- _Work required_:
The complete data, repeated exactly, should form your response.

%%

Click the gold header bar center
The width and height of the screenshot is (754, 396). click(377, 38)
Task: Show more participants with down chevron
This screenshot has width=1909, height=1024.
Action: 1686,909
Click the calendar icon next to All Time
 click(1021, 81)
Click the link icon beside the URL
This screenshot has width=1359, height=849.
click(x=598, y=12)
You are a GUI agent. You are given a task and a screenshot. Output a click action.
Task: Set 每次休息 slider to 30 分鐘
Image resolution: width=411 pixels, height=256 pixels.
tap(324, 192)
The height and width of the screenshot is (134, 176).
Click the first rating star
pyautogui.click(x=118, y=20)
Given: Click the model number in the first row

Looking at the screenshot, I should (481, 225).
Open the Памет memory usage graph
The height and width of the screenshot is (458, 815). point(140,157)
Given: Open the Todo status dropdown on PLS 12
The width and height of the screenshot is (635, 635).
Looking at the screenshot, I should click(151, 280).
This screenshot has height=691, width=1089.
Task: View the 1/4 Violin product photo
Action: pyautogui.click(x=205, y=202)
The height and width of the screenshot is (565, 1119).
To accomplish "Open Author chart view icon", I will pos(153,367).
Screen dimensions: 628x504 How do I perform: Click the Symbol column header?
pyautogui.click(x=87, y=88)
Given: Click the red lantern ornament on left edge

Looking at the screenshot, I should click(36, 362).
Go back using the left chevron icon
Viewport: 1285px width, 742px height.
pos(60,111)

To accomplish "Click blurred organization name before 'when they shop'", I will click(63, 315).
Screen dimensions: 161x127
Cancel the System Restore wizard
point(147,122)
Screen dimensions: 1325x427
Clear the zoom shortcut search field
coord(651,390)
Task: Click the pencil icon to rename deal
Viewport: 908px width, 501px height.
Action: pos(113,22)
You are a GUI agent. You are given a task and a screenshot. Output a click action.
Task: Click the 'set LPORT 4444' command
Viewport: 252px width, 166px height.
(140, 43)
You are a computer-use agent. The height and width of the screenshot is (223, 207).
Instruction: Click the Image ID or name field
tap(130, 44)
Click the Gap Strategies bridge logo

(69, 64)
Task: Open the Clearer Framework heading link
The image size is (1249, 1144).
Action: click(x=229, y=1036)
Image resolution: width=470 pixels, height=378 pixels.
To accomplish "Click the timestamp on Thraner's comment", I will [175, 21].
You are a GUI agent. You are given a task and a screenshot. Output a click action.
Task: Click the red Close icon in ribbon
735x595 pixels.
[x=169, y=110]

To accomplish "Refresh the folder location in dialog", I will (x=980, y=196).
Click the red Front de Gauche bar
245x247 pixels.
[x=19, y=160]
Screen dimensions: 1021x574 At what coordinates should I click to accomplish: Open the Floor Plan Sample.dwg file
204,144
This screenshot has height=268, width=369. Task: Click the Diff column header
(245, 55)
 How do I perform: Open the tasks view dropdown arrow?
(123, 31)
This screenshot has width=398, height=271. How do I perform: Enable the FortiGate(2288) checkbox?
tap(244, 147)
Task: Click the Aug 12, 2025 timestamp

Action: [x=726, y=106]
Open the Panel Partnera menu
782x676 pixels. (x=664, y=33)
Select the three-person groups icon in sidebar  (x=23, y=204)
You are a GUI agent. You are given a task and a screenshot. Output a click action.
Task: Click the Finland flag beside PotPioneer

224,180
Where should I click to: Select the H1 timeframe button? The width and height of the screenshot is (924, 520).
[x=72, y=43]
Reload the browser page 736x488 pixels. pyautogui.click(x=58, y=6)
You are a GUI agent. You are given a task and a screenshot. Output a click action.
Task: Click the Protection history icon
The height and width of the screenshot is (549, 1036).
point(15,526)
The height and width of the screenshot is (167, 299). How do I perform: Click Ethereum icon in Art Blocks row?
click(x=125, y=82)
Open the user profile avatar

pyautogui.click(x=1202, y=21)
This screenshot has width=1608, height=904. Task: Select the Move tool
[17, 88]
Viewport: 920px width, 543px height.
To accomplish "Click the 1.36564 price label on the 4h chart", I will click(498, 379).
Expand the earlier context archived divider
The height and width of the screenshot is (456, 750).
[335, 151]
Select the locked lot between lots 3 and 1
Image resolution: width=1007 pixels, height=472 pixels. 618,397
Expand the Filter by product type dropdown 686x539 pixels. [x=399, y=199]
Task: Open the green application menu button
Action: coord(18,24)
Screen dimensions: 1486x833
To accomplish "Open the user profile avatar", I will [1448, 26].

%%

- _Output for this task_:
Click the gold header bar center
The width and height of the screenshot is (754, 396). click(377, 38)
Task: Show more participants with down chevron
This screenshot has width=1909, height=1024.
Action: 1686,909
Click the calendar icon next to All Time
 click(1021, 81)
Click the link icon beside the URL
This screenshot has width=1359, height=849.
click(x=598, y=12)
You are a GUI agent. You are given a task and a screenshot. Output a click action.
Task: Set 每次休息 slider to 30 分鐘
Image resolution: width=411 pixels, height=256 pixels.
tap(324, 192)
The height and width of the screenshot is (134, 176).
Click the first rating star
pyautogui.click(x=118, y=20)
Given: Click the model number in the first row

Looking at the screenshot, I should (481, 225).
Open the Памет memory usage graph
The height and width of the screenshot is (458, 815). point(140,157)
Given: Open the Todo status dropdown on PLS 12
The width and height of the screenshot is (635, 635).
Looking at the screenshot, I should click(151, 280).
This screenshot has height=691, width=1089.
Task: View the 1/4 Violin product photo
Action: pyautogui.click(x=205, y=202)
The height and width of the screenshot is (565, 1119).
To accomplish "Open Author chart view icon", I will pos(153,367).
Screen dimensions: 628x504 How do I perform: Click the Symbol column header?
pyautogui.click(x=87, y=88)
Given: Click the red lantern ornament on left edge

Looking at the screenshot, I should click(36, 362).
Go back using the left chevron icon
Viewport: 1285px width, 742px height.
pos(60,111)

To accomplish "Click blurred organization name before 'when they shop'", I will click(63, 315).
Screen dimensions: 161x127
Cancel the System Restore wizard
point(147,122)
Screen dimensions: 1325x427
Clear the zoom shortcut search field
coord(651,390)
Task: Click the pencil icon to rename deal
Viewport: 908px width, 501px height.
Action: pos(113,22)
You are a GUI agent. You are given a task and a screenshot. Output a click action.
Task: Click the 'set LPORT 4444' command
Viewport: 252px width, 166px height.
(140, 43)
You are a computer-use agent. The height and width of the screenshot is (223, 207).
Instruction: Click the Image ID or name field
tap(130, 44)
Click the Gap Strategies bridge logo

(69, 64)
Task: Open the Clearer Framework heading link
The image size is (1249, 1144).
Action: click(x=229, y=1036)
Image resolution: width=470 pixels, height=378 pixels.
To accomplish "Click the timestamp on Thraner's comment", I will [175, 21].
You are a GUI agent. You are given a task and a screenshot. Output a click action.
Task: Click the red Close icon in ribbon
735x595 pixels.
[x=169, y=110]

To accomplish "Refresh the folder location in dialog", I will (x=980, y=196).
Click the red Front de Gauche bar
245x247 pixels.
[x=19, y=160]
Screen dimensions: 1021x574 At what coordinates should I click to accomplish: Open the Floor Plan Sample.dwg file
204,144
This screenshot has height=268, width=369. Task: Click the Diff column header
(245, 55)
 How do I perform: Open the tasks view dropdown arrow?
(123, 31)
This screenshot has width=398, height=271. How do I perform: Enable the FortiGate(2288) checkbox?
tap(244, 147)
Task: Click the Aug 12, 2025 timestamp

Action: [x=726, y=106]
Open the Panel Partnera menu
782x676 pixels. (x=664, y=33)
Select the three-person groups icon in sidebar  (x=23, y=204)
You are a GUI agent. You are given a task and a screenshot. Output a click action.
Task: Click the Finland flag beside PotPioneer

224,180
Where should I click to: Select the H1 timeframe button? The width and height of the screenshot is (924, 520).
[x=72, y=43]
Reload the browser page 736x488 pixels. pyautogui.click(x=58, y=6)
You are a GUI agent. You are given a task and a screenshot. Output a click action.
Task: Click the Protection history icon
The height and width of the screenshot is (549, 1036).
point(15,526)
The height and width of the screenshot is (167, 299). How do I perform: Click Ethereum icon in Art Blocks row?
click(x=125, y=82)
Open the user profile avatar

pyautogui.click(x=1202, y=21)
This screenshot has width=1608, height=904. Task: Select the Move tool
[17, 88]
Viewport: 920px width, 543px height.
To accomplish "Click the 1.36564 price label on the 4h chart", I will click(498, 379).
Expand the earlier context archived divider
The height and width of the screenshot is (456, 750).
[335, 151]
Select the locked lot between lots 3 and 1
Image resolution: width=1007 pixels, height=472 pixels. 618,397
Expand the Filter by product type dropdown 686x539 pixels. [x=399, y=199]
Task: Open the green application menu button
Action: coord(18,24)
Screen dimensions: 1486x833
To accomplish "Open the user profile avatar", I will [1448, 26].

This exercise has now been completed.